◆ **YOUR TASK**
Go through the material line by line and tally those containing the string "section". Only the tally is wanted.

━━━ RECORDS SHOWN ━━━

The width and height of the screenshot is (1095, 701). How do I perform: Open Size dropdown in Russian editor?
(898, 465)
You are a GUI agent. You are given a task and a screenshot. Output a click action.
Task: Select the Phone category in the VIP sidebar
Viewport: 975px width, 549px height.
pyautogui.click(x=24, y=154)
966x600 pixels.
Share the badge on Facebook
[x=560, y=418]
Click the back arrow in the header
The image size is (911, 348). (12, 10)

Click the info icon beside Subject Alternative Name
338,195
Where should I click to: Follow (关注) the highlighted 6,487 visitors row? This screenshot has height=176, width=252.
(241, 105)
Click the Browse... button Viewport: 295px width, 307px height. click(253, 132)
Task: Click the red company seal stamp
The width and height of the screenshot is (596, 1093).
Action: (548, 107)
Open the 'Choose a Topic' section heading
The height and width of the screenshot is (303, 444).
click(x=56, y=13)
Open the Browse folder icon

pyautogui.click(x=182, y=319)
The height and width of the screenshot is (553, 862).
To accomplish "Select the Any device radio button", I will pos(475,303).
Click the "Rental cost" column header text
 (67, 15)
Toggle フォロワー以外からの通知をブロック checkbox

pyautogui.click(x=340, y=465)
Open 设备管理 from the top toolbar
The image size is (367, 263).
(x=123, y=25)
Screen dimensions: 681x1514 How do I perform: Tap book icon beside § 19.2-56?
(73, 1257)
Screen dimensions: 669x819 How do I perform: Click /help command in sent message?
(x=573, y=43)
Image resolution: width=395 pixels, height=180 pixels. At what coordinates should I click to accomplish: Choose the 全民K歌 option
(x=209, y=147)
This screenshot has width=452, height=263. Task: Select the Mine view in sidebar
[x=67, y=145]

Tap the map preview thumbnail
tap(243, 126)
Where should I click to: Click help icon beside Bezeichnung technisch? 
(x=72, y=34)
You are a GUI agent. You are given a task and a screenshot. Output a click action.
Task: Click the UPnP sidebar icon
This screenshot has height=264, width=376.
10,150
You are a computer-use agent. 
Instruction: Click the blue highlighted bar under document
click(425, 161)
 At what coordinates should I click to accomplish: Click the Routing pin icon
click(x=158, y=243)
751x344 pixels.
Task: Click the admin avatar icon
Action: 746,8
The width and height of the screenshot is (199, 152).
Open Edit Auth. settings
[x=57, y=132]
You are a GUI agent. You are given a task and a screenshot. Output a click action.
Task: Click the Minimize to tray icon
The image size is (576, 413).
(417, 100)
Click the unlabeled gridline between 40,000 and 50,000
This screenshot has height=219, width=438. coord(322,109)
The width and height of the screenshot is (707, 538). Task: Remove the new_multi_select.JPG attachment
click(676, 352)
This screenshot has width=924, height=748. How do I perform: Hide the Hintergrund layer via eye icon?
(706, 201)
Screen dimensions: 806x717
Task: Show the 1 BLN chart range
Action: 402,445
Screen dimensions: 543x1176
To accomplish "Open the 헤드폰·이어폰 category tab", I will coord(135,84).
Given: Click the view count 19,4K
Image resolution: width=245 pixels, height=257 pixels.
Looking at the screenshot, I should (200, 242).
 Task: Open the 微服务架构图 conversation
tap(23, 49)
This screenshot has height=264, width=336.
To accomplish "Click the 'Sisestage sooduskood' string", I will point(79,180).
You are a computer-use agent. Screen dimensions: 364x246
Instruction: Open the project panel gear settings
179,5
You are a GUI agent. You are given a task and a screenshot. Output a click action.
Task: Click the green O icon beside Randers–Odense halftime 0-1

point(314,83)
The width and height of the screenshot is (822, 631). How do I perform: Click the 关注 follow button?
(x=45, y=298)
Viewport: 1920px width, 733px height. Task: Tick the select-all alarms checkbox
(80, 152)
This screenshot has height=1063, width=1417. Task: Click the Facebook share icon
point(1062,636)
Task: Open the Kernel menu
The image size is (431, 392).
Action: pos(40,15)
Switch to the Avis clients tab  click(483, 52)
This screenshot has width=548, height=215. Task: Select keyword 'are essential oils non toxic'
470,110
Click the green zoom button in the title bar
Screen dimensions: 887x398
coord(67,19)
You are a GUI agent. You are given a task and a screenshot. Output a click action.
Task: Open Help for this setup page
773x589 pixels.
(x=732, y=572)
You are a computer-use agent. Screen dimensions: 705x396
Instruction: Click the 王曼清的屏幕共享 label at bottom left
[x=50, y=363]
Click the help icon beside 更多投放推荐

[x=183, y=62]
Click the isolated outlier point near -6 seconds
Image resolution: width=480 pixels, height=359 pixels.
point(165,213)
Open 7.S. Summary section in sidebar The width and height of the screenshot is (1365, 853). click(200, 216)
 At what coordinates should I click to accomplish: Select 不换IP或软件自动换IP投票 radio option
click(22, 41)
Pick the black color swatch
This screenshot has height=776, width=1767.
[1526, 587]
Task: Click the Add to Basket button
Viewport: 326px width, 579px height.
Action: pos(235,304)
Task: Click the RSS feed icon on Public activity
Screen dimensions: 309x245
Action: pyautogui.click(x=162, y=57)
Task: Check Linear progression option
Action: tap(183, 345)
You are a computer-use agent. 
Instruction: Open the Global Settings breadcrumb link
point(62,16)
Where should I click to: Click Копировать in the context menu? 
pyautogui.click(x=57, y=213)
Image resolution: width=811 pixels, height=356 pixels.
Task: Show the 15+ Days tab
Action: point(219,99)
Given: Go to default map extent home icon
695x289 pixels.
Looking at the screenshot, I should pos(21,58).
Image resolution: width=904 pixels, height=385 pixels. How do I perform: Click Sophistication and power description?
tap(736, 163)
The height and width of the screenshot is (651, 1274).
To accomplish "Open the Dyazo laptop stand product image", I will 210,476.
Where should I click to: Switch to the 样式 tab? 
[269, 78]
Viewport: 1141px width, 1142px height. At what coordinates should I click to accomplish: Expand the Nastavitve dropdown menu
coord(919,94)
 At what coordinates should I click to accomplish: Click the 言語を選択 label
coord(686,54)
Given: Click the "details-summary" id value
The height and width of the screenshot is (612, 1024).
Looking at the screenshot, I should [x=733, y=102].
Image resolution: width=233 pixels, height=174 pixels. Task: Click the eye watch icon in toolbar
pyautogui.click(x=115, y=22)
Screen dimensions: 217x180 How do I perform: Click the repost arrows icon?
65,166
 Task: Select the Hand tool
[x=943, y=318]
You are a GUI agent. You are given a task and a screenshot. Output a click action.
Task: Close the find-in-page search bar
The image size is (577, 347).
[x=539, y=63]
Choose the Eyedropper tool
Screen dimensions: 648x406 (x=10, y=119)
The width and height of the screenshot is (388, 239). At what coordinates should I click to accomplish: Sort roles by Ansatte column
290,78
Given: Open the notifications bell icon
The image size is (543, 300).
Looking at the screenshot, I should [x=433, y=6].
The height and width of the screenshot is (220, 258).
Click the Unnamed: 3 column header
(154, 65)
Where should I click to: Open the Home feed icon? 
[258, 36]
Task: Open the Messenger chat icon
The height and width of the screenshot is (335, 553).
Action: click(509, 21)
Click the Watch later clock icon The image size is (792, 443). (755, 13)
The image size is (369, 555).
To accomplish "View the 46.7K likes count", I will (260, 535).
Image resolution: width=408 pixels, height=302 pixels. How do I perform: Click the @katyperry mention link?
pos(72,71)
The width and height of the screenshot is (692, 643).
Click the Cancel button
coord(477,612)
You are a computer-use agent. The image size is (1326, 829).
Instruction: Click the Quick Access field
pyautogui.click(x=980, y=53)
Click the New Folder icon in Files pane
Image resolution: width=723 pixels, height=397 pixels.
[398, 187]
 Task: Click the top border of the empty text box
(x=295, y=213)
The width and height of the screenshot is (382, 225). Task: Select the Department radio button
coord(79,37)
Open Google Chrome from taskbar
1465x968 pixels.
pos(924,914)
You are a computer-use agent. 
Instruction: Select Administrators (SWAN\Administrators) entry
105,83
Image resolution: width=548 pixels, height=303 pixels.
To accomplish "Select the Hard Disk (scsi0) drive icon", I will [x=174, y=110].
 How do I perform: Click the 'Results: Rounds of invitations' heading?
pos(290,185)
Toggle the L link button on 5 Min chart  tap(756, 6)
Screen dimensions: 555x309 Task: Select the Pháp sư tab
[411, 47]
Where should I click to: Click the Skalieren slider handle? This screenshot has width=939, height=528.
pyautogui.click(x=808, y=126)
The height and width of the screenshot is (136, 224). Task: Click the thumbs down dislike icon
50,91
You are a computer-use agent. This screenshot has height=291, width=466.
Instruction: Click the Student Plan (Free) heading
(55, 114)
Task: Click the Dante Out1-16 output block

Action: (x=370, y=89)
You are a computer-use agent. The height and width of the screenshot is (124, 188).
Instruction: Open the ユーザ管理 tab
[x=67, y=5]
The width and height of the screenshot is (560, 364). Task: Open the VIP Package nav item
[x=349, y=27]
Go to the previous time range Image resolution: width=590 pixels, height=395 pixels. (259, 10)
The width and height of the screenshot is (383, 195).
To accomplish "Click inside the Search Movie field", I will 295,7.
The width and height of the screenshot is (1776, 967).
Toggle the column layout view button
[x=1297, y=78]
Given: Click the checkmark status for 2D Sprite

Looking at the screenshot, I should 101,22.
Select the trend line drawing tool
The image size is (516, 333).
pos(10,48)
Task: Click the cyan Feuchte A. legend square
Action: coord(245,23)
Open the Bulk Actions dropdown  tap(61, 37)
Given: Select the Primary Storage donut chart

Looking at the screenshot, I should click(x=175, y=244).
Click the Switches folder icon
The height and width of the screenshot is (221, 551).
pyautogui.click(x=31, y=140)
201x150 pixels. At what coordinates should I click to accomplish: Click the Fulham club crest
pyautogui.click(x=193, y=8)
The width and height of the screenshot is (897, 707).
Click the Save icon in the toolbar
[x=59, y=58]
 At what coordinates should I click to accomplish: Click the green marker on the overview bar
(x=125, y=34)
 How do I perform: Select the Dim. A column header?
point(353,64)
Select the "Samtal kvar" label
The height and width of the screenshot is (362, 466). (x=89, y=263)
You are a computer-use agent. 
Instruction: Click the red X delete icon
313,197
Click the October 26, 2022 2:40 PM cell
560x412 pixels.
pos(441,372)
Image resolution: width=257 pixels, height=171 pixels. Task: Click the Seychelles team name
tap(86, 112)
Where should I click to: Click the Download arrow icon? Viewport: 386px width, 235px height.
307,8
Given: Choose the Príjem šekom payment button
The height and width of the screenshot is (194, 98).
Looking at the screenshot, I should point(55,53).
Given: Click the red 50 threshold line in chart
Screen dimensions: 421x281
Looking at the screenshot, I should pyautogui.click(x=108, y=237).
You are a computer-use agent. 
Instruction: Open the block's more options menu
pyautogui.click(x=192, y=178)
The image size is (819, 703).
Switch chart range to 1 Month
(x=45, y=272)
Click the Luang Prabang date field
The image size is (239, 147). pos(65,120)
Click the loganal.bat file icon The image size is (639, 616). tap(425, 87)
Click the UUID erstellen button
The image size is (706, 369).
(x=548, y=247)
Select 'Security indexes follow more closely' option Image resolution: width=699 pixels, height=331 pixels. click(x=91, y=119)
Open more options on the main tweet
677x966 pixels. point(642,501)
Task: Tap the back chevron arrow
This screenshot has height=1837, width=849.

━━━

◆ **ANSWER**
2